▶ **Assignment**: Your task is to copy each line of the material that holds the word "breadcrumb".

▶ **Data listing**:
**********

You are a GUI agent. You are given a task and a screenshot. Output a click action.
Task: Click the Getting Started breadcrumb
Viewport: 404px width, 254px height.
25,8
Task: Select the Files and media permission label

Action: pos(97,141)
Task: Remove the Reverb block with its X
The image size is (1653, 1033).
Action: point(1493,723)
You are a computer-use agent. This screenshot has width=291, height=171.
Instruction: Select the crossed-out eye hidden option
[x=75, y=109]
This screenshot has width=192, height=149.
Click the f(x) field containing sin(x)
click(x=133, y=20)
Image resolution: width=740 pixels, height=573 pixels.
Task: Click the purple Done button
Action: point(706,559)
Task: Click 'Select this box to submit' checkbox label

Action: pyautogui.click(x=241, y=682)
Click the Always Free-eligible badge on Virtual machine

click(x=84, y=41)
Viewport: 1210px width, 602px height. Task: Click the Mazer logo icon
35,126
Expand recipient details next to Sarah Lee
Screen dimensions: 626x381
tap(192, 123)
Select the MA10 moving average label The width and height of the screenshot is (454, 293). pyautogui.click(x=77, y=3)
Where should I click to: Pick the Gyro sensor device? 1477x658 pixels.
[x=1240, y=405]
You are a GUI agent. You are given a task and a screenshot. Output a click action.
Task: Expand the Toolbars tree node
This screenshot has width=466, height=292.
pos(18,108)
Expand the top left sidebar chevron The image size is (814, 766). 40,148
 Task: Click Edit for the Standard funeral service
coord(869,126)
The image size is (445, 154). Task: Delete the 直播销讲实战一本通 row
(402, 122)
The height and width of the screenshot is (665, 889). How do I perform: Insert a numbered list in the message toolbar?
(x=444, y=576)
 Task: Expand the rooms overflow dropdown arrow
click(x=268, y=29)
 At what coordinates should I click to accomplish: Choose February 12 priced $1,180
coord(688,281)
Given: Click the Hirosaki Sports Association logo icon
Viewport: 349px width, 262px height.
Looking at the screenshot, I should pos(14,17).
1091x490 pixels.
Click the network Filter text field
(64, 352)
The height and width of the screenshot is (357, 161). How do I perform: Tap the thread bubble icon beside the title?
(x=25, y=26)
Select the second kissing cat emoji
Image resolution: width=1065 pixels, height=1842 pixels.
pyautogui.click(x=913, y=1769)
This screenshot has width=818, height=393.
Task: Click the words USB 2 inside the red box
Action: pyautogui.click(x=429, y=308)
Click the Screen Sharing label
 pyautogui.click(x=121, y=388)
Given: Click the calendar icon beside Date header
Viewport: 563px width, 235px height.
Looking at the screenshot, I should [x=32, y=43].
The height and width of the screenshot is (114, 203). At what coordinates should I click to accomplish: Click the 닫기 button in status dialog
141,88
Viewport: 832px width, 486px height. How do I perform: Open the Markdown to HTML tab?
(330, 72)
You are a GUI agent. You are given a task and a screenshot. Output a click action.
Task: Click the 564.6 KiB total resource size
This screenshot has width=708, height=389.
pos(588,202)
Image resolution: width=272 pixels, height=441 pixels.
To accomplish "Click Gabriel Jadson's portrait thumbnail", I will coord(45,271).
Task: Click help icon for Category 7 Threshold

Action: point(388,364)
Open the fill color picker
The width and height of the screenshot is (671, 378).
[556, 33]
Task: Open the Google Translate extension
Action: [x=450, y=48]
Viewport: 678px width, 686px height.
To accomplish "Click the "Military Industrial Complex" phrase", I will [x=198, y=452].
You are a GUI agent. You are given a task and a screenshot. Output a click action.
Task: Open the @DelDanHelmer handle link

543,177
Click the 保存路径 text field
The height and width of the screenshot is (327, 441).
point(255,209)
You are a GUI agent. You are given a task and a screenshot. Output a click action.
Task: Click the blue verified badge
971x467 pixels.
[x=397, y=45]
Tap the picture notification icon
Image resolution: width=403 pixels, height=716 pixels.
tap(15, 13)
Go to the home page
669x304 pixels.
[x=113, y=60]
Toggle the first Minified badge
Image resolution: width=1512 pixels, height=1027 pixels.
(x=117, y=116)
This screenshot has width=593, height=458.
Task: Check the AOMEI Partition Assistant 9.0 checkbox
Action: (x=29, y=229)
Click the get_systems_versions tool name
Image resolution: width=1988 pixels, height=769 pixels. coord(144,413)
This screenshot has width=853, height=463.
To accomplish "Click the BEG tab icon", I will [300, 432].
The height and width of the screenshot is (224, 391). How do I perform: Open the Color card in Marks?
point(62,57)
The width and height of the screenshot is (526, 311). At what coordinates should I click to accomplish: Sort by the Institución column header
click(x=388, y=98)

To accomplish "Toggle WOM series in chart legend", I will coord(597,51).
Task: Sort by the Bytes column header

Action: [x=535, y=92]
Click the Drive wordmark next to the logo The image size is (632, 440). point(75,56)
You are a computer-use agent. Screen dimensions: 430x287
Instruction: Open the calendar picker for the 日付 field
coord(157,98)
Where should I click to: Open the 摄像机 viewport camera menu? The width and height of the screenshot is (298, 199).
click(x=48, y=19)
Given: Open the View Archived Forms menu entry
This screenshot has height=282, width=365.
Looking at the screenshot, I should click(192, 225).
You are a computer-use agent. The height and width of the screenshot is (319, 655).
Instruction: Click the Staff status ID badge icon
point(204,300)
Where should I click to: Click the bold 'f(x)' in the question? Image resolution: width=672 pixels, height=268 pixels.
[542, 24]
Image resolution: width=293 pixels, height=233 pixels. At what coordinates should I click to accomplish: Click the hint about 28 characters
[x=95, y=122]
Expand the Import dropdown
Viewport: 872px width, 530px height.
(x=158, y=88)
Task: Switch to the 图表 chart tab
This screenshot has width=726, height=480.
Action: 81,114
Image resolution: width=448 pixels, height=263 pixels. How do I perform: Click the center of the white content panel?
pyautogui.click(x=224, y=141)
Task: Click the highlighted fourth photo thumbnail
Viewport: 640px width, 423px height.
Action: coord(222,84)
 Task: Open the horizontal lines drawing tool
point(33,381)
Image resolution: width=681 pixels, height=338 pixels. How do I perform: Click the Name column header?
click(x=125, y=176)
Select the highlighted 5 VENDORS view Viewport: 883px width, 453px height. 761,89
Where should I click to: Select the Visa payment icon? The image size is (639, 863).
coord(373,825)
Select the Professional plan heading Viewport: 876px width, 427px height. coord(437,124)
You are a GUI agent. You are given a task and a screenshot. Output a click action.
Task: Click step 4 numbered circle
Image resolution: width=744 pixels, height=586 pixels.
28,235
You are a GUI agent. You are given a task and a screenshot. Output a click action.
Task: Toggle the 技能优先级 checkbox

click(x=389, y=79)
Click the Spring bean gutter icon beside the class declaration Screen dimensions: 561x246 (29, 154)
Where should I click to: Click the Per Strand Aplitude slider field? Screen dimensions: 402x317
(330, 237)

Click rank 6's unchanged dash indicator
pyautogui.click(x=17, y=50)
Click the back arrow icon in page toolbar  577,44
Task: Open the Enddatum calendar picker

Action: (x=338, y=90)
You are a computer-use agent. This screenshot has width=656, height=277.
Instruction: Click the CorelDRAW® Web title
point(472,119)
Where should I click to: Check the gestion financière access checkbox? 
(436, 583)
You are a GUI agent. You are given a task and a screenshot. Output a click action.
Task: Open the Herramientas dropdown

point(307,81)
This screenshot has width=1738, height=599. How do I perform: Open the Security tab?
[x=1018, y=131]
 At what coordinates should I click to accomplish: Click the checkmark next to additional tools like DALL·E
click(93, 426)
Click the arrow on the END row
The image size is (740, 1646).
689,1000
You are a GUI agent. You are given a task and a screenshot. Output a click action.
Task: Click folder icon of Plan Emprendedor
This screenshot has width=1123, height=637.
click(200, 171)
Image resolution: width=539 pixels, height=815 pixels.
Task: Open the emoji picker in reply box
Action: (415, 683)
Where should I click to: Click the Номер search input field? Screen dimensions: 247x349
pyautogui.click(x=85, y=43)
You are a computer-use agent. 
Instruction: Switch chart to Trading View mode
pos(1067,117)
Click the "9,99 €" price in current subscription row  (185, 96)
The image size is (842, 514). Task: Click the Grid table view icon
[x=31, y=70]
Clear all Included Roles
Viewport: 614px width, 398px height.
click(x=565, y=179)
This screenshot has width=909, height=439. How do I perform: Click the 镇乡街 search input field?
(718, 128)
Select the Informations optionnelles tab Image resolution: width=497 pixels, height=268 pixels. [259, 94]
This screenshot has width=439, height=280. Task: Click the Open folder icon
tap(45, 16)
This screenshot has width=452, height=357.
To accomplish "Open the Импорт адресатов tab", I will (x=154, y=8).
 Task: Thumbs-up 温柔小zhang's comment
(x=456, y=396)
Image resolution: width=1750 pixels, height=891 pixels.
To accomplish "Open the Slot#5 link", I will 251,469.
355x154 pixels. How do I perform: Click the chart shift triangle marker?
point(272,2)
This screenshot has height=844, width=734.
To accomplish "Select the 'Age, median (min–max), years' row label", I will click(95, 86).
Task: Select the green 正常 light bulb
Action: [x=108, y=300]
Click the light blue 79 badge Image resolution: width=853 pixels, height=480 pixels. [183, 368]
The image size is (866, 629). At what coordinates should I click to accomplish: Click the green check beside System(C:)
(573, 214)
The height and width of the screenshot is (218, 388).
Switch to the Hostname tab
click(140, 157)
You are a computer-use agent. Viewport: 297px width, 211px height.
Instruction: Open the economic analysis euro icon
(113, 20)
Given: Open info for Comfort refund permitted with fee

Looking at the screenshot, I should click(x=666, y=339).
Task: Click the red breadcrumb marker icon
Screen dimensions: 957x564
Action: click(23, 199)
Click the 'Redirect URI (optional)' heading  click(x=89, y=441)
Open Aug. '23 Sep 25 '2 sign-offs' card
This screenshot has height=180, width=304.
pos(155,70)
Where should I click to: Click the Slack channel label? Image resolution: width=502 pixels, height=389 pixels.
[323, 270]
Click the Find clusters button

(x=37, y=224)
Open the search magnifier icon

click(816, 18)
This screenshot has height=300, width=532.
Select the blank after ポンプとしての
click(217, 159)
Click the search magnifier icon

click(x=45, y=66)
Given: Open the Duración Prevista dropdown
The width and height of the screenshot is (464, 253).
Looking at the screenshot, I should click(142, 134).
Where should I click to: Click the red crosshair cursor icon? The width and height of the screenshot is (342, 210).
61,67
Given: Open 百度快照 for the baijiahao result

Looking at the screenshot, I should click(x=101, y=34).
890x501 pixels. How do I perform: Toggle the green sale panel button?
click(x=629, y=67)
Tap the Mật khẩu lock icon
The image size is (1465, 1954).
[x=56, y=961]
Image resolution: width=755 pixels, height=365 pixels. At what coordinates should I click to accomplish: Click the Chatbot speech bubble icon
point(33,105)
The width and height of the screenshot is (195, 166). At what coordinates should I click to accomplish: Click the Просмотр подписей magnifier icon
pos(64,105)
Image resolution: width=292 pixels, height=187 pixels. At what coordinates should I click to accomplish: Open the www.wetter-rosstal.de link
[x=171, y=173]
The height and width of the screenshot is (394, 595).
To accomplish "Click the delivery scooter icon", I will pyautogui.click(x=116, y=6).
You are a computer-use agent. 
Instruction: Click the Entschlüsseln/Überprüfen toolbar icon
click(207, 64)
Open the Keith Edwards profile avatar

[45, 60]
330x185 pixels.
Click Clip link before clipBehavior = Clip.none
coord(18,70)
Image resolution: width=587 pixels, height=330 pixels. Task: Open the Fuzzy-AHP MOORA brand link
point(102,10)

**********

▶ **Exercise result**:
Task: Click the Getting Started breadcrumb
Task: Click the red breadcrumb marker icon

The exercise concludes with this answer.